------ Data shown

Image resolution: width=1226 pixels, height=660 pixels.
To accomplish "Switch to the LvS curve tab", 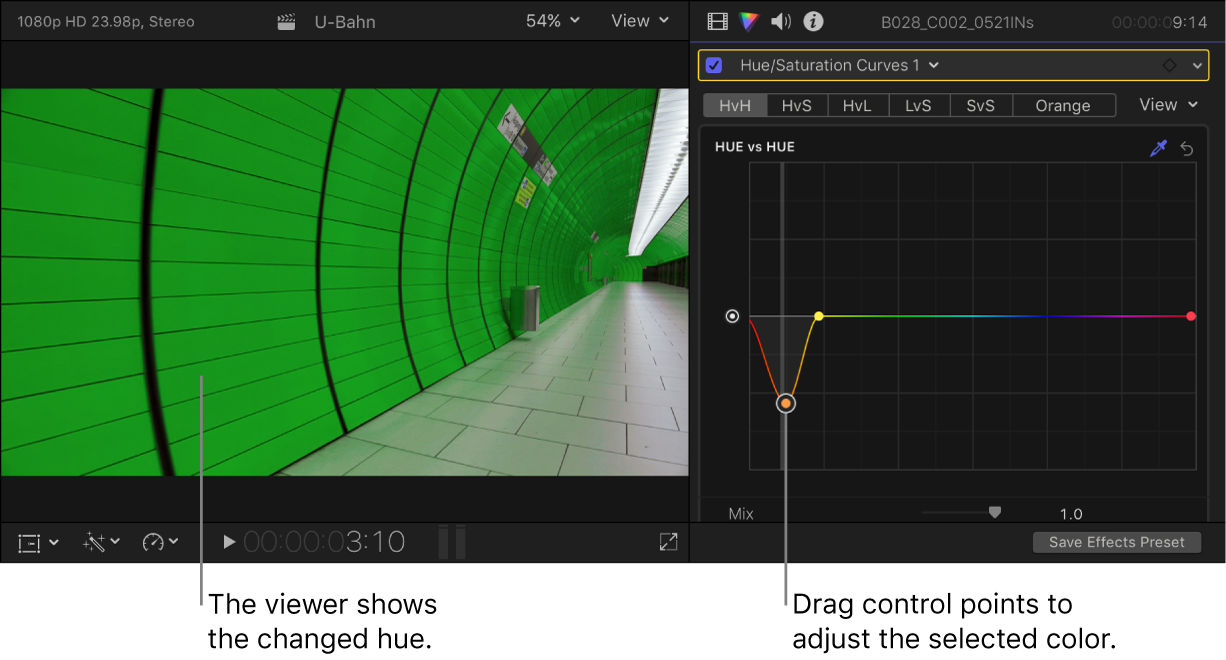I will click(919, 104).

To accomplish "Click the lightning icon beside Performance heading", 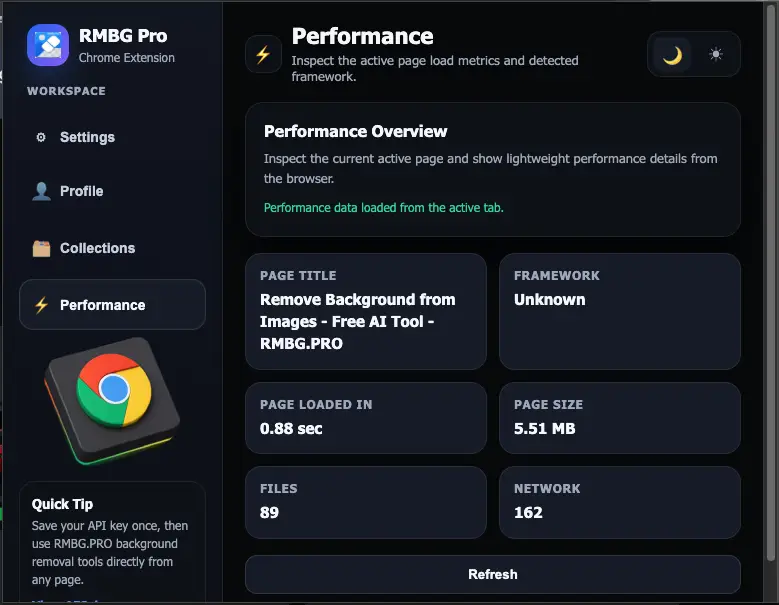I will pyautogui.click(x=263, y=54).
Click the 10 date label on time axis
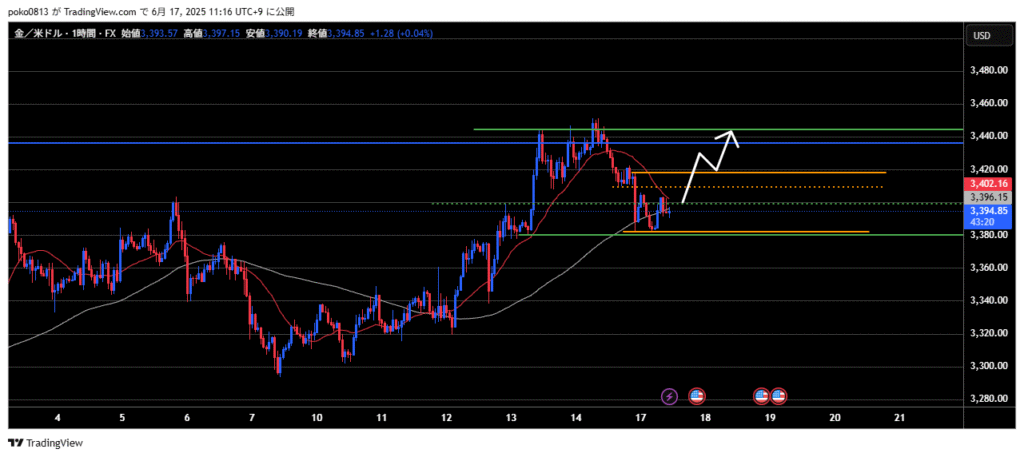The width and height of the screenshot is (1024, 457). click(317, 417)
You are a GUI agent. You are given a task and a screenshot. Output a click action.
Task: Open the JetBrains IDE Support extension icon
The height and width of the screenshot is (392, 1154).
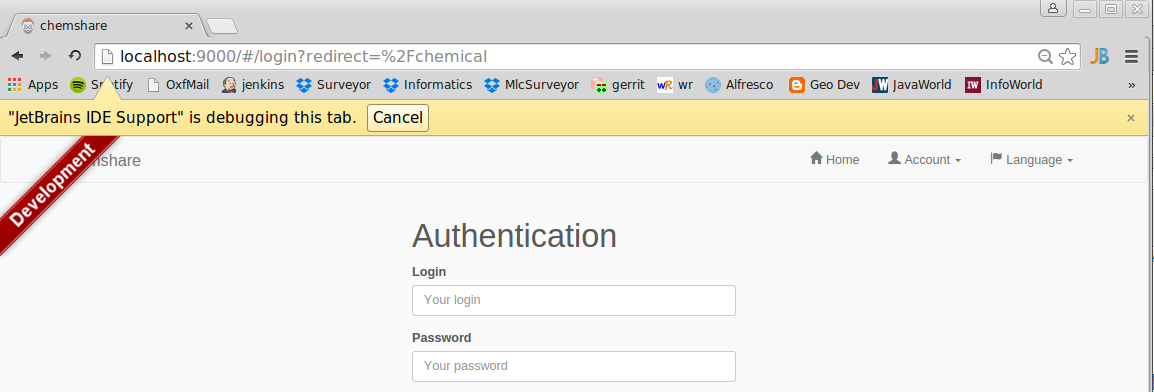point(1100,57)
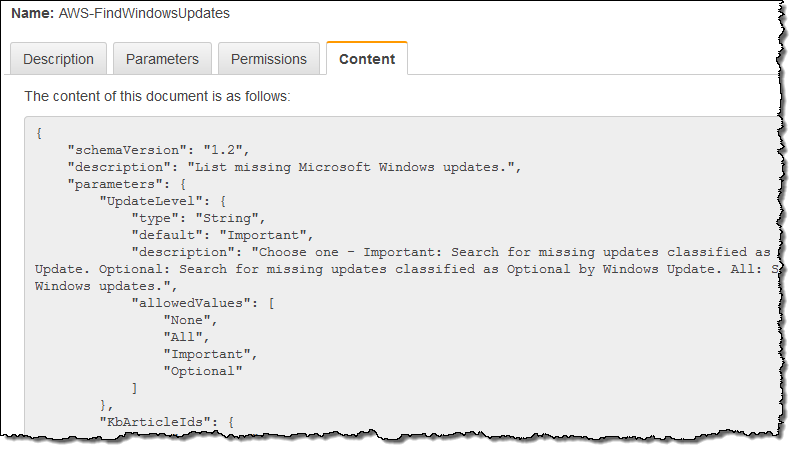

------------

Your goal
The lines wanted run from the line containing "Task: Open the" through the end of the entries; return them exactly, both ends included, and keep pictures out.

Task answer
Task: Open the JetBrains IDE Support extension icon
The height and width of the screenshot is (392, 1154).
point(1100,57)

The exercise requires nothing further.